--- start Page ---
In [32]:
from google.colab import drive
drive.mount('/content/drive')

%cd /content/drive/MyDrive/comp4332-project1

Drive already mounted at /content/drive; to attempt to forcibly remount, call drive.mount("/content/drive", force_remount=True).
/content/drive/MyDrive/comp4332-project1


In [33]:
import graphviz
import os
from sklearn.ensemble import AdaBoostClassifier, RandomForestClassifier, GradientBoostingClassifier, GradientBoostingClassifier
from sklearn.datasets import make_classification, load_iris, make_hastie_10_2
from sklearn.pipeline import Pipeline
from sklearn.feature_extraction.text import TfidfVectorizer
from sklearn.metrics import confusion_matrix, classification_report, accuracy_score
from sklearn.linear_model import LogisticRegression
from sklearn import tree
from sklearn.model_selection import train_test_split, GridSearchCV, train_test_split
from sklearn.svm import SVC
from sklearn.neighbors import KNeighborsClassifier
from sklearn.tree import DecisionTreeClassifier
from sklearn.naive_bayes import GaussianNB
from xgboost import XGBClassifier

import pandas as pd
import numpy as np

import nltk
from nltk.stem import PorterStemmer
from nltk.corpus import stopwords
ps = PorterStemmer()
nltk.download('stopwords')
nltk.download('punkt')
stopwords = set(stopwords.words('english'))

[nltk_data] Downloading package stopwords to /root/nltk_data...
[nltk_data]   Package stopwords is already up-to-date!
[nltk_data] Downloading package punkt to /root/nltk_data...
[nltk_data]   Package punkt is already up-to-date!


In [34]:
def load_data(split_name='train', columns=['text', 'stars']):
    try:
        print(f"select [{', '.join(columns)}] columns from the {split_name} split")
--- end Page ---
--- start Records provided ---
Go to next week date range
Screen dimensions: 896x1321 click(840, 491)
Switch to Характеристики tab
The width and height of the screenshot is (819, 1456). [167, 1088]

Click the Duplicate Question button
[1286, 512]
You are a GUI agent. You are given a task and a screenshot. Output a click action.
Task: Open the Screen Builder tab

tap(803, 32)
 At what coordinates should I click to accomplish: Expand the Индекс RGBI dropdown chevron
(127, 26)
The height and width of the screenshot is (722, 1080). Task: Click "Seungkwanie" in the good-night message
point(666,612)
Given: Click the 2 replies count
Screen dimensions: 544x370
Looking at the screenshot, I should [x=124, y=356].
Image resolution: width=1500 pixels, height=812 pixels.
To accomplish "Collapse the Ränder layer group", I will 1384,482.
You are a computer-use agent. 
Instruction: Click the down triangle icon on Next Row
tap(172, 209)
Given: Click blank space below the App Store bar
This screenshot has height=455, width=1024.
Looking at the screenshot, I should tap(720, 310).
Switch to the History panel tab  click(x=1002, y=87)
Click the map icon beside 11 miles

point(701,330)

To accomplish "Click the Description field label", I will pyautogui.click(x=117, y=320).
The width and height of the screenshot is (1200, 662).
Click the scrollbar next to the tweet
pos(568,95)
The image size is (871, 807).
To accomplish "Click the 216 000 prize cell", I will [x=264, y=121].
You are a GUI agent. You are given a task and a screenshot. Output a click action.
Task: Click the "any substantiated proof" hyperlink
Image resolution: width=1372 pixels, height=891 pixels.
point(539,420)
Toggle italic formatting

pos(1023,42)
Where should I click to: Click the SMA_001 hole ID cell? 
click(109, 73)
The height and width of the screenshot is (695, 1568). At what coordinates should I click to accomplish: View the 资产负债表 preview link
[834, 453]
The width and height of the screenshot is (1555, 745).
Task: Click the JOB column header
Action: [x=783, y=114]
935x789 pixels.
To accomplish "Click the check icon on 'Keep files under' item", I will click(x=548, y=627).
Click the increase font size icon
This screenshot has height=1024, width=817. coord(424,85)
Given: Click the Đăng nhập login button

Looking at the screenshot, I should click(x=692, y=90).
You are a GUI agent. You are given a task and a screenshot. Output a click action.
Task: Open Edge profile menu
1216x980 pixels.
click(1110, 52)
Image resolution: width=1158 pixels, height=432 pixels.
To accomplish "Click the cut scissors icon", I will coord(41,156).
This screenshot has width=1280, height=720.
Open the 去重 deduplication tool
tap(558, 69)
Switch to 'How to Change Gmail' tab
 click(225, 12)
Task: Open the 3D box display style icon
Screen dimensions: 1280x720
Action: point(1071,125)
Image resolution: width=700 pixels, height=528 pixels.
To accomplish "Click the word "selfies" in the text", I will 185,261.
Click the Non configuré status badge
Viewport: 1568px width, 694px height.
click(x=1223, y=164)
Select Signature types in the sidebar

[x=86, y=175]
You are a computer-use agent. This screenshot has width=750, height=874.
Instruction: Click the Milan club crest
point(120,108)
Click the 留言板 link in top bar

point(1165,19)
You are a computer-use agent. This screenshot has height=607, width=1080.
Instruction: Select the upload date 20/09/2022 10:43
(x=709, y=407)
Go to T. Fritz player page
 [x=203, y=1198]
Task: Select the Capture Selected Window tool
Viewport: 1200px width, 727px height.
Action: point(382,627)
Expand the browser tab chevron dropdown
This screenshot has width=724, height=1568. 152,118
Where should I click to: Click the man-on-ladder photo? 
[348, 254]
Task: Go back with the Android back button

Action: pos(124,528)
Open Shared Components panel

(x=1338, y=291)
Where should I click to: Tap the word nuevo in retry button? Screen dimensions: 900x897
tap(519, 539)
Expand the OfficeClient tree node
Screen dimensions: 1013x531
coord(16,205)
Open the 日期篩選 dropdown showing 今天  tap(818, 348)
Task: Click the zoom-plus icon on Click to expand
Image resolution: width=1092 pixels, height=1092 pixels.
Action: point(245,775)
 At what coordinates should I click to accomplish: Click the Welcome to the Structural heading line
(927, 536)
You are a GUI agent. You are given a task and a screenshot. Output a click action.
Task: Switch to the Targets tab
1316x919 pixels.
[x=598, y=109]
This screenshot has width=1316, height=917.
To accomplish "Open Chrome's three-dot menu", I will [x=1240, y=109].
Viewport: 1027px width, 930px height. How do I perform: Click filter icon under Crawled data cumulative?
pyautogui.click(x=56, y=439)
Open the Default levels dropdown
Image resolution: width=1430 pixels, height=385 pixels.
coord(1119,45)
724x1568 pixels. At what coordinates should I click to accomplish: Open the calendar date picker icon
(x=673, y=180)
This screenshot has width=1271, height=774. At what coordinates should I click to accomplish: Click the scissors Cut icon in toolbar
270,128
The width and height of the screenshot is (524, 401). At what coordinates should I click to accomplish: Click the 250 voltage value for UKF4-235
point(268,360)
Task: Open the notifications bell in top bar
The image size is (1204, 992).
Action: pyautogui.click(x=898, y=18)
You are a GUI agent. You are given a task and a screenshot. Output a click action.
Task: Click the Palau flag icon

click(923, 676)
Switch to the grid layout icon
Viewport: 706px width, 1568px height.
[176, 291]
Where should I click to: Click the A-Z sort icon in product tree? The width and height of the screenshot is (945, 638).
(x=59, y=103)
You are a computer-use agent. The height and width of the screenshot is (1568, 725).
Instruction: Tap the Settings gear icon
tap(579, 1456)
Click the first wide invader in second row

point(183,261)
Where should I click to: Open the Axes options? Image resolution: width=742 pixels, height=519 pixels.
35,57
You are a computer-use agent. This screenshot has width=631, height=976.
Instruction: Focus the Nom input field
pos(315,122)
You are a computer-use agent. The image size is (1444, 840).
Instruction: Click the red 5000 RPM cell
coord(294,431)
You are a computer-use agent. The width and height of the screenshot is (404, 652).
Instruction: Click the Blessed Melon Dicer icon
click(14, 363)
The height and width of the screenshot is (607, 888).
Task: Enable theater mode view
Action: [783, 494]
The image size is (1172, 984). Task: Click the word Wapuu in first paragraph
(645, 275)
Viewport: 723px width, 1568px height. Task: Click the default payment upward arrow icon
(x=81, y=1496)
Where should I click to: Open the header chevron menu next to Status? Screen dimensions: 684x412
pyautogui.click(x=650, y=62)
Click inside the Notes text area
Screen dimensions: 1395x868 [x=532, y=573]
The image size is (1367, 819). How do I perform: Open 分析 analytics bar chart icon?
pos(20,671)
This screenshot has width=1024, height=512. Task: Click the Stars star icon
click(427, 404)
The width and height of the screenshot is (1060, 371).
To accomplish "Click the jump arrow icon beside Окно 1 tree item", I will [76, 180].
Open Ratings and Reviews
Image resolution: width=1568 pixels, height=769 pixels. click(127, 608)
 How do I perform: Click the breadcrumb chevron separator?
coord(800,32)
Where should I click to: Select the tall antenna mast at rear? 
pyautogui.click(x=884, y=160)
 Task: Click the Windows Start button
--- end Records provided ---
#### Required task
From the notebook code above, extract the passage starting at "import nltk" and ending at "punkt is already up-to-date!".

#### Solution to this exercise
import nltk
from nltk.stem import PorterStemmer
from nltk.corpus import stopwords
ps = PorterStemmer()
nltk.download('stopwords')
nltk.download('punkt')
stopwords = set(stopwords.words('english'))

[nltk_data] Downloading package stopwords to /root/nltk_data...
[nltk_data]   Package stopwords is already up-to-date!
[nltk_data] Downloading package punkt to /root/nltk_data...
[nltk_data]   Package punkt is already up-to-date!